Но однажды, когда теплело

и сходили пластины льдов,

прилетела худая Птичка

и под щелкой свила гнездо.

 

И все лето смешная Птичка

пела песни из старых фильмов,

она пела о добрых людях,

о свободе и о дельфинах.

 

Самолетик с улыбкой слушал,

даже полную чепуху,

он поверил, - ему помогут,

просто заняты наверху.

 

А потом улетела птица

и летела, пока могла,

и Механика из-за моря

к Самолетику привела.

 

Починил Самолет Механик,

но в награду себе, как вор,

он украл из ангара Птичку

и на цепь посадил во двор.

 

Но она на цепи не пела

о героях и о китах,

а починенный Самолетик

больше просто не мог летать.

 

 

* * *

В газете напечатали: была,
Растила двух детей, кота и фикус,
Имела мужа, пылесос и прикус,
Старела в ожидании тепла.

Была она бессонница и лед.
Муж раз в неделю пил коньяк паленый
И под раздетым у подъезда кленом
Грустил о том, что путано живёт,

Что был обычен, медленен и квел
И к мудрости не становился ближе,
Что даже состоятельных интрижек,
Как ни пытался, все же не завёл.

Она точила ножики сама.
И ожидала нежности и лета.
Зима вязала снежные браслеты
На серые панельные дома.

Она была, покуда не прошла,
Засвечена, как старенькая пленка.
Муж больше не сидел под местным кленом,
Зазеленевшим в отзвуке тепла.

В газете напечатали: айва
Подорожала на 600 %.
Домашние все плакали о ценах,
Да фикус забывали поливать.

 

 

* * *

Его крайне бесило: она не давала спать,
то стучала по клавишам, то шелестела феном,
то по двадцать два раза за утро варила кофе,
то кричала из кухни: Кокосик, закрой за мной...
будто сложно своими силами дверь захлопнуть!

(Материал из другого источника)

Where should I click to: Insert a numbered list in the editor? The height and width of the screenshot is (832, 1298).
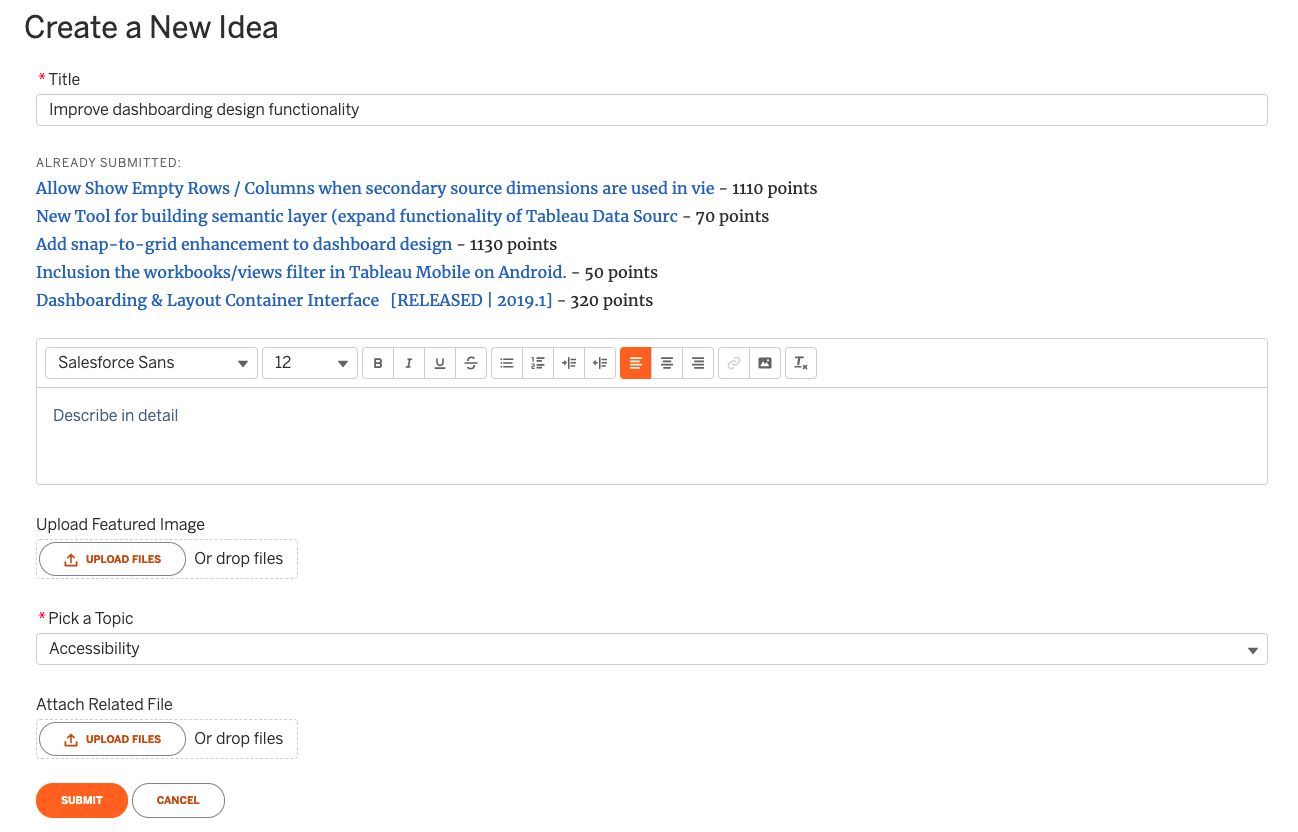coord(539,363)
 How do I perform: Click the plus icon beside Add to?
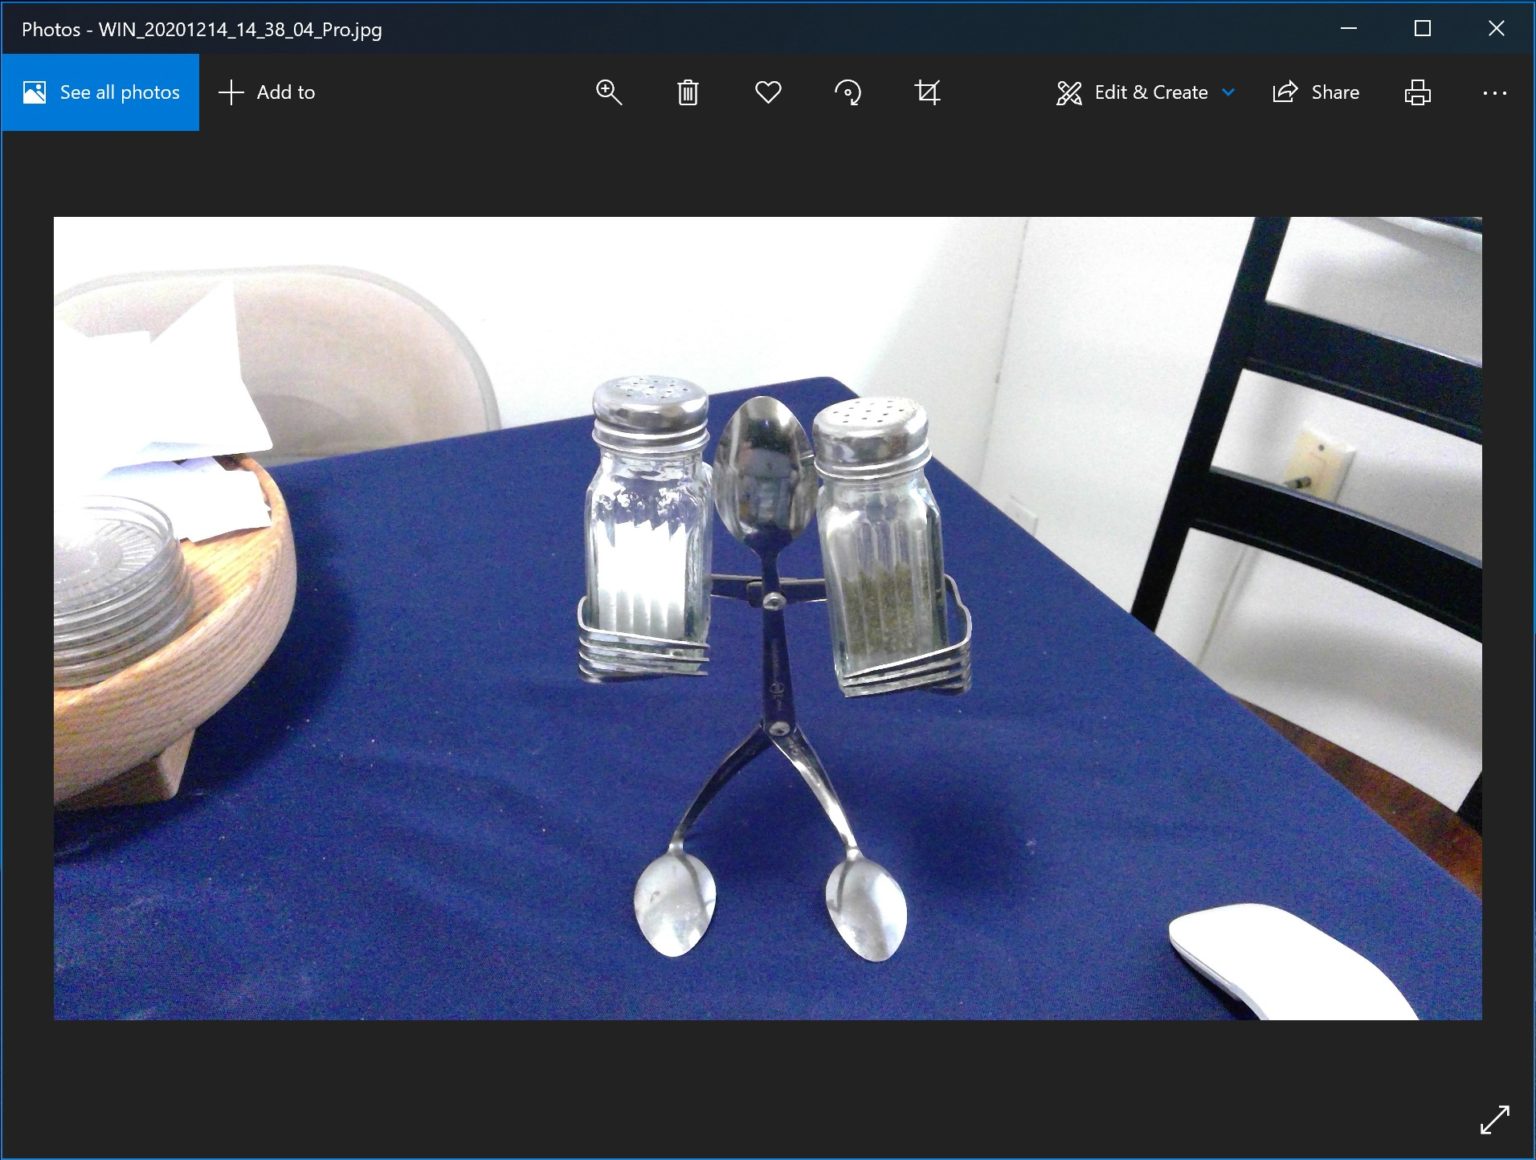click(231, 92)
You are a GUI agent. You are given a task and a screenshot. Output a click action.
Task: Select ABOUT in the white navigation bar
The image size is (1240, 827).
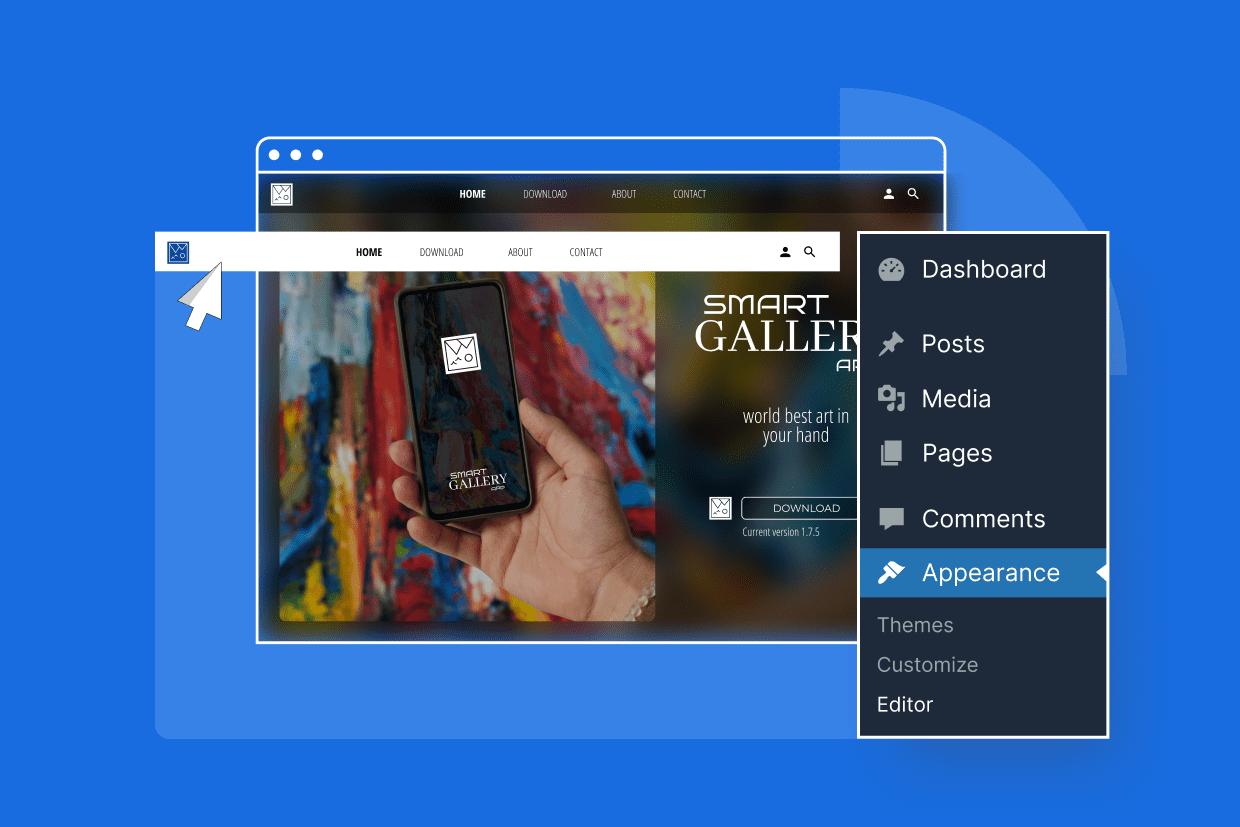520,252
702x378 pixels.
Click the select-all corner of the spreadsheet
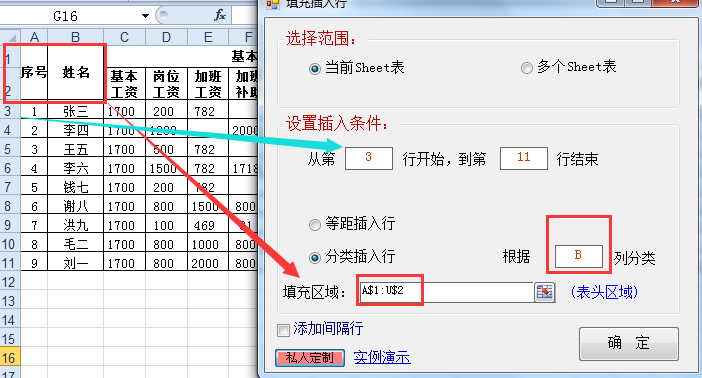coord(10,37)
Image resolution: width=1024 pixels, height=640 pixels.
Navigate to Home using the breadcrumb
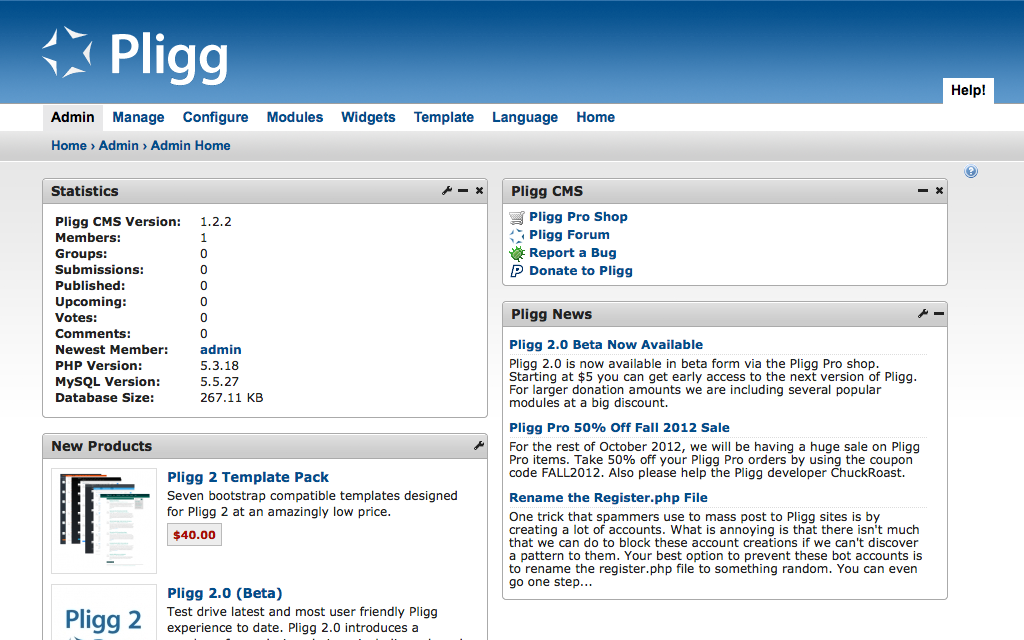[x=68, y=145]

Но когда перестали бродить по его квартире,
(он остался с улиткой и молчаливым феном)
стало лень покупать в супермаркете кофе в зернах,
он совсем разучился спать. И бродил в шесть тридцать.
И по двадцать два раза заваривал "три в одном".

 

 

* * *

В электричке дубак. Проехали церковь. Монашка крестится.
Спорят двое рабочих, прямо слюною брызжут.
Холодрыга знатная. Без зимних сапог мне крышка. 
Мама купила новые, но говорит: в холода не носи – потрескаются.Дядя Миша звонил, у него договор горящий.
Продавать квартиру пора, но там живет баба Саша.
Бабка славная, хоть и не ходит, играет в картишки, шашки.
Дядя Миша считает, что пора бы сыграть и в ящик.Гопота в конце вагона смеется и тунеядствует.
Подрались маленько. Тот что бил, оказалось, как дождь, красивый.
К ним пристала какая-то тетка с серьезной псиной,
попросила заткнуться, а они обиделись, говорят, что даже не матерятся.

 

 

* * *

Утро никак не завяжется вперединаверхув груди.

Инструктор учит меня водить.

 

Люди, - говорит, - те еще фрукты,

не фрукты, а сплошные косточки. -

Вон пешеходик, – подчеркивает инструктор,

— это твой злобный враг.

Я смотрю на ковыляющего старикашку с тросточкой.

И говорю: «полный мрак,

и снег густой, как овчина».

Инструктор бурчит:

— плетется на красный, полумертвая

старая дурачина!

 

И добавляет: «Семерка».

Я: «Что семерка?»

Он говорит:

— Сущая ерунда,

ни песок, ни морось и ни вода…

Семь лет, если ты слегка

переехала дурака.

Я говорю: «Ну, да». 

 

 

СТИХИ ДЛЯ АСИ

мишин папа алкаш,
как и наш…
Ася

Просто ты забыла много, поэтому ночь груба,
просто детство опало, как лепестки, и выцвело…
Помнишь, лето дрожало, гудело на дне провинции,
где неведомо море и соль не собирается на губах,
где невиданны горы, но цепи твоих вершин 
обозримы… Поднимайся, барахтайся, забирайся!
Мы кораблики. Каждому – путь, и простор, и айсберг.
Вот тебе начало: разрезали кровлю, втянули в мир. 
И давай, дыши.Чьи-то руки беспокойны, как стоны чаек,
чьи-то руки трепещут рядом. Ты ждешь, нагая. 
Ты растешь. Одеваешься, обуваешься, постигаешь,
как все в мире жмет… как маняще все и печально.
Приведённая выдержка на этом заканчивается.